Collection entries
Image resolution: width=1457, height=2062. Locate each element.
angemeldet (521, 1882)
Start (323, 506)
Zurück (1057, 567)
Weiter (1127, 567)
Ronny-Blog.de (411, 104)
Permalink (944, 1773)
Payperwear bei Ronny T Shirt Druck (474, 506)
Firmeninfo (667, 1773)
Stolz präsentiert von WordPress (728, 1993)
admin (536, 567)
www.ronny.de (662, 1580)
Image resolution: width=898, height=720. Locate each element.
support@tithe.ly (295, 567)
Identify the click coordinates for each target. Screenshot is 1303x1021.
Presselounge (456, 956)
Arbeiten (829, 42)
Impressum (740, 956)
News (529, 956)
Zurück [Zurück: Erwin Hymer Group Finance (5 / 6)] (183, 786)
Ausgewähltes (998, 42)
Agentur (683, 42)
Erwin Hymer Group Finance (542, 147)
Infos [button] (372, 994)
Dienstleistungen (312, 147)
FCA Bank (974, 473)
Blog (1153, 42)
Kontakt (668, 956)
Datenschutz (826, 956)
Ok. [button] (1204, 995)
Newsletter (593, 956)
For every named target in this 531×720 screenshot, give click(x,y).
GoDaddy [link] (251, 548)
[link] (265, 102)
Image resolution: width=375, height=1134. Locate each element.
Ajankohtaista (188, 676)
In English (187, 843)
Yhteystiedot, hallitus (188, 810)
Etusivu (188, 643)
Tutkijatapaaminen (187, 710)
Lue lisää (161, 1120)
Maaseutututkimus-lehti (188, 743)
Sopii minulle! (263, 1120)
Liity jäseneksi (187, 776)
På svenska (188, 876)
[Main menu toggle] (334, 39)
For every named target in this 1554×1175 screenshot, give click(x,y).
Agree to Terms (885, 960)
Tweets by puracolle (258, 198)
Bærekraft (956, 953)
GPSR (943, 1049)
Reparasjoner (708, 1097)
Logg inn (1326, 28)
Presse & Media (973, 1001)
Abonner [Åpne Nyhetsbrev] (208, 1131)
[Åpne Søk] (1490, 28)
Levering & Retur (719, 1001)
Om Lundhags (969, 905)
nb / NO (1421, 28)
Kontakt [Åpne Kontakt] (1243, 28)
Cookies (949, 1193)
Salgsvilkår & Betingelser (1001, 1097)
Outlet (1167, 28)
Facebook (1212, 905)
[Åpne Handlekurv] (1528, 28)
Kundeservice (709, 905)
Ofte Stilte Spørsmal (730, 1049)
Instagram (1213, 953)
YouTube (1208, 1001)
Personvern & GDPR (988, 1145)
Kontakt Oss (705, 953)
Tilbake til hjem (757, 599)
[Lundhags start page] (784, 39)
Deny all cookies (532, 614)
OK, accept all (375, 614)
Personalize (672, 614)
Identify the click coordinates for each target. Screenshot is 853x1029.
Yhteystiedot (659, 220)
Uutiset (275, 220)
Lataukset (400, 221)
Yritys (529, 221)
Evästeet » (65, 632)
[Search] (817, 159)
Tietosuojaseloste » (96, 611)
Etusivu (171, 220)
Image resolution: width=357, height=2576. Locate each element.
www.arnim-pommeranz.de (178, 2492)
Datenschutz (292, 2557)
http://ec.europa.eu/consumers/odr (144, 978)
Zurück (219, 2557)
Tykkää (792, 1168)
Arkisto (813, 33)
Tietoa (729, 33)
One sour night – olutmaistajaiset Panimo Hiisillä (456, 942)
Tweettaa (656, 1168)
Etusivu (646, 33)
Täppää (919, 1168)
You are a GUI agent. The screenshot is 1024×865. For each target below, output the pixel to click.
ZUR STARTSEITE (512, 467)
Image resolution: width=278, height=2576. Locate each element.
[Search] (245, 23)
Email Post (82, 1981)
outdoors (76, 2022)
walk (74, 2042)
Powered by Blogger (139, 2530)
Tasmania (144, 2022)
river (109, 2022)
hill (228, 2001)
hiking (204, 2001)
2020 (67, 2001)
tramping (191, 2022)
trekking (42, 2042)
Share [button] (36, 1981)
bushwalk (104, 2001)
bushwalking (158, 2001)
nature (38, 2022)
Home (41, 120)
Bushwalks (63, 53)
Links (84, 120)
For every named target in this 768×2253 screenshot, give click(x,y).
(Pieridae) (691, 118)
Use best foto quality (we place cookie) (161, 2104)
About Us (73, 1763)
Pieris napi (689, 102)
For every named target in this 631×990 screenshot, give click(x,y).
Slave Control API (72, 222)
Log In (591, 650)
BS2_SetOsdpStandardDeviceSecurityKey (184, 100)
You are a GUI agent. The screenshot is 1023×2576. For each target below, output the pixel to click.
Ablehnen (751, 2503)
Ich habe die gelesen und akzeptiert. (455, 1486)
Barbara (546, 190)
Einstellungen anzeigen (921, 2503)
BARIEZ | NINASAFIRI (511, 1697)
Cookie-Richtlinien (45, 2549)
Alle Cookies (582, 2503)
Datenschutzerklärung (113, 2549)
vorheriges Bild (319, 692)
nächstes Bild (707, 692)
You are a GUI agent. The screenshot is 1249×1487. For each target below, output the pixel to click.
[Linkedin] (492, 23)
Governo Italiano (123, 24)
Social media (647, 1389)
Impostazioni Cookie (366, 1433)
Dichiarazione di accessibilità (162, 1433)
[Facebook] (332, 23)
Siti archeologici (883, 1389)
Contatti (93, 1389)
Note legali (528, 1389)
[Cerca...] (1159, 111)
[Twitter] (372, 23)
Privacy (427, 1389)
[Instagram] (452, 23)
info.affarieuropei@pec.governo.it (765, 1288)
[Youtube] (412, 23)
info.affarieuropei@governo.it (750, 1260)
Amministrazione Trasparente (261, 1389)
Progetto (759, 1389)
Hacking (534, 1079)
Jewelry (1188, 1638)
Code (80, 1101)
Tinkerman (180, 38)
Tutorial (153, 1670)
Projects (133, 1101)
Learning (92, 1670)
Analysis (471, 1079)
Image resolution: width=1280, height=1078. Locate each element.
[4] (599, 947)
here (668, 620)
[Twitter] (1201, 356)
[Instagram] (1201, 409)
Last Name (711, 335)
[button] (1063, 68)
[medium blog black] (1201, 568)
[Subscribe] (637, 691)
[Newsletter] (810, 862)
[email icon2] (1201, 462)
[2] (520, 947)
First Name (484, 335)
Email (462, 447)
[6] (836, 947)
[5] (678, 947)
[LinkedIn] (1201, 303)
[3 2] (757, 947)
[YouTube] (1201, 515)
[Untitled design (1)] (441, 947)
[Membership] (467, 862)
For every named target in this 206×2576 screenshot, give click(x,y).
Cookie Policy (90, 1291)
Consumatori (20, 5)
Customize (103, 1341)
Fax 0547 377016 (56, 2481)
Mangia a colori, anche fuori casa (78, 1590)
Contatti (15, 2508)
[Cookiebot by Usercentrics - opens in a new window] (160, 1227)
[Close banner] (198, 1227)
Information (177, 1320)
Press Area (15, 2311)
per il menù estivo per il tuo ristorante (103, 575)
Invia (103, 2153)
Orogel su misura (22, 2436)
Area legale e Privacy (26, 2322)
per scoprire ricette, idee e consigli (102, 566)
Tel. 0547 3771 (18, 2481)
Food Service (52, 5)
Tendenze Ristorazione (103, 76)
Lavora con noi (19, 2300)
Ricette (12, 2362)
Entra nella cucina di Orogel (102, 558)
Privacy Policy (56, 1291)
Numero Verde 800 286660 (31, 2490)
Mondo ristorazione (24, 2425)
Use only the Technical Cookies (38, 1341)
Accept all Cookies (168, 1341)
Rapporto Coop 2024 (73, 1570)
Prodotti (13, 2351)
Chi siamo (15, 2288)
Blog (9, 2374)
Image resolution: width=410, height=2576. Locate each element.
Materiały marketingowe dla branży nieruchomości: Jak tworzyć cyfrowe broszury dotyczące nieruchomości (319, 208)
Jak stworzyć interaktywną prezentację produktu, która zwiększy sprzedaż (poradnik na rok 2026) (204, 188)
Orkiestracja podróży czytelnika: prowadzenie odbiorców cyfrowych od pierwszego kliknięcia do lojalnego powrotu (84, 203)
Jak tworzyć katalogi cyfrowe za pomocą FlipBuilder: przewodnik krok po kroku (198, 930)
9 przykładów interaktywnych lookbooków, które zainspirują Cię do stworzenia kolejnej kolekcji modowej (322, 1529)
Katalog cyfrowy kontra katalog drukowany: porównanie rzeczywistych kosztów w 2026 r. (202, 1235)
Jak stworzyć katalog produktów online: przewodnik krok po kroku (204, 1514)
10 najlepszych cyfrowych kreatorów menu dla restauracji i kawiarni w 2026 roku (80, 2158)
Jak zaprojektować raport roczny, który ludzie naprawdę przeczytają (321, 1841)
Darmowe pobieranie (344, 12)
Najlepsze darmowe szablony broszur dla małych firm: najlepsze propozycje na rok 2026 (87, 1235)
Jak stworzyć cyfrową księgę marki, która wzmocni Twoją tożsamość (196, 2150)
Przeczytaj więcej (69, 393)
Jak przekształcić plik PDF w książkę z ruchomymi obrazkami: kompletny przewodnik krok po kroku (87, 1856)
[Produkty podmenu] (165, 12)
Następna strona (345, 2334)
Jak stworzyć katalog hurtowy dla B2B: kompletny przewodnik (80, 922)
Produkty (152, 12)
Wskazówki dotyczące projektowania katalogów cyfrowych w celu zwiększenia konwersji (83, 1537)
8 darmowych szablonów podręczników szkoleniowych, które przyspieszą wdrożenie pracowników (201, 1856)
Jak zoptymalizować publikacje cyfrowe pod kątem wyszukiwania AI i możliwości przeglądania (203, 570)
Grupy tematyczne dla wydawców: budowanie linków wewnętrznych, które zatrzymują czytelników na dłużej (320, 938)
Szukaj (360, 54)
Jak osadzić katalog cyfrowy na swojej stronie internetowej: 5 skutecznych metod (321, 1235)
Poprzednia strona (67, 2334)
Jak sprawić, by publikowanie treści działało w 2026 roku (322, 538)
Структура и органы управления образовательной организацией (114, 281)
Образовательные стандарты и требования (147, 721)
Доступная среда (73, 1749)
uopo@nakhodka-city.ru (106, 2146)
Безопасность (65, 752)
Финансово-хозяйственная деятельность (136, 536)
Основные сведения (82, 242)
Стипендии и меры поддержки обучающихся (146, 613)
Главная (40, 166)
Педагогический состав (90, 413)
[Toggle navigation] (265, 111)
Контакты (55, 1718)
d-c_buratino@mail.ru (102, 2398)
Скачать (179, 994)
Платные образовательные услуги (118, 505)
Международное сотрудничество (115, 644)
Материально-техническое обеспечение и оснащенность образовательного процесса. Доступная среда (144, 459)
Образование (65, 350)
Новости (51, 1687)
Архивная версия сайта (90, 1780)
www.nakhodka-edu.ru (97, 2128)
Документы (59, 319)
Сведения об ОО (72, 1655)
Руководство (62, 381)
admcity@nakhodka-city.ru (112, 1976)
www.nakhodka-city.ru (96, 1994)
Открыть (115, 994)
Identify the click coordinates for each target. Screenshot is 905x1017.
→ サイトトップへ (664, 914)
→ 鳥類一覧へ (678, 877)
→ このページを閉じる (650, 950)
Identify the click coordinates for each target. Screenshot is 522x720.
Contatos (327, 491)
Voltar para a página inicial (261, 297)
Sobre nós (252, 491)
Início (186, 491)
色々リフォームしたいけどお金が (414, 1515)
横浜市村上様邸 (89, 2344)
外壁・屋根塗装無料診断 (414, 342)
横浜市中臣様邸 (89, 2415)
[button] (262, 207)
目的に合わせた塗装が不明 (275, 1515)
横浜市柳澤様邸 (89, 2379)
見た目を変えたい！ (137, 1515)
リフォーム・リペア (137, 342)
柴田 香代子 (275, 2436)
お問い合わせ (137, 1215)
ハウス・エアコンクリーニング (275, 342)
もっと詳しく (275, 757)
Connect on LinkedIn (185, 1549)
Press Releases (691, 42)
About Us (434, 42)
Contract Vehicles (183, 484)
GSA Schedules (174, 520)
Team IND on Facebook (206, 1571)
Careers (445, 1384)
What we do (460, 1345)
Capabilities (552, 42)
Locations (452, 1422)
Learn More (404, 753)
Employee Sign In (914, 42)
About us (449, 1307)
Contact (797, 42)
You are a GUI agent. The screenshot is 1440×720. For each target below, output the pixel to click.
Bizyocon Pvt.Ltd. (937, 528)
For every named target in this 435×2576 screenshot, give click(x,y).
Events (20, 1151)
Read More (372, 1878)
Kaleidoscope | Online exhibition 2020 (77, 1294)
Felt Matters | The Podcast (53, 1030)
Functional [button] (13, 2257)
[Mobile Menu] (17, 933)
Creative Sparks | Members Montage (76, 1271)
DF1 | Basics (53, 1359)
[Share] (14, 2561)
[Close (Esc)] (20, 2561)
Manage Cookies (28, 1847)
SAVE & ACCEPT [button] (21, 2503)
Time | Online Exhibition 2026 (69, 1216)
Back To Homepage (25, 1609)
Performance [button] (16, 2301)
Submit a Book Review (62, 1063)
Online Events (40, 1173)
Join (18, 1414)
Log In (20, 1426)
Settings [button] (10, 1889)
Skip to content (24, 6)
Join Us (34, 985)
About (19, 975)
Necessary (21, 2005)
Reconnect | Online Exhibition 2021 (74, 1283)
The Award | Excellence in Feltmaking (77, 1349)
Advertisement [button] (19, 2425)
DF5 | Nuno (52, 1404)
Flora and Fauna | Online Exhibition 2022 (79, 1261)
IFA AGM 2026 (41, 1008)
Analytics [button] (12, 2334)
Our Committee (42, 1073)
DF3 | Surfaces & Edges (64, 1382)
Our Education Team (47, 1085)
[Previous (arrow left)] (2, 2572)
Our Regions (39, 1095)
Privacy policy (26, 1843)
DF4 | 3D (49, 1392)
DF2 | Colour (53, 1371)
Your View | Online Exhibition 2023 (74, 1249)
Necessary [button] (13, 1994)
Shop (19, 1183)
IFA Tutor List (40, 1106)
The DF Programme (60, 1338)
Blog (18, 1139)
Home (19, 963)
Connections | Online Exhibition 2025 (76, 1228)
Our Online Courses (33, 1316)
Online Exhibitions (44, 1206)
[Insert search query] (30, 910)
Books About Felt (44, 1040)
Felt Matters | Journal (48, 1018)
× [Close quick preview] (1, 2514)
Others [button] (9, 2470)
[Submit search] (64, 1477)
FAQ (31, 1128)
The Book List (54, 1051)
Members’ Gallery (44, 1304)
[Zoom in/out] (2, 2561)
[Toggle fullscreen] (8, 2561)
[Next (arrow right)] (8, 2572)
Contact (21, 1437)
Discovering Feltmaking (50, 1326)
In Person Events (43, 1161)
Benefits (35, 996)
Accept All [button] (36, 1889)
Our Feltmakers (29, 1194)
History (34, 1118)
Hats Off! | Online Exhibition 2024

[TASK INSTRUCTIONS]
Scale the stretch from the start of the items through the line containing "www.ronny.de (662, 1580)", both ends included, and reproduce every line, requests included. Multiply each coordinate in the answers by 0.55 and round it to a whole number, halves up, leaving all other text as it is.

[SOLUTION]
Image resolution: width=1457, height=2062. Locate each element.
angemeldet (287, 1035)
Start (178, 278)
Zurück (581, 312)
Weiter (620, 312)
Ronny-Blog.de (226, 57)
Permalink (519, 975)
Payperwear bei Ronny T Shirt Druck (261, 278)
Firmeninfo (367, 975)
Stolz präsentiert von WordPress (400, 1096)
admin (295, 312)
www.ronny.de (364, 869)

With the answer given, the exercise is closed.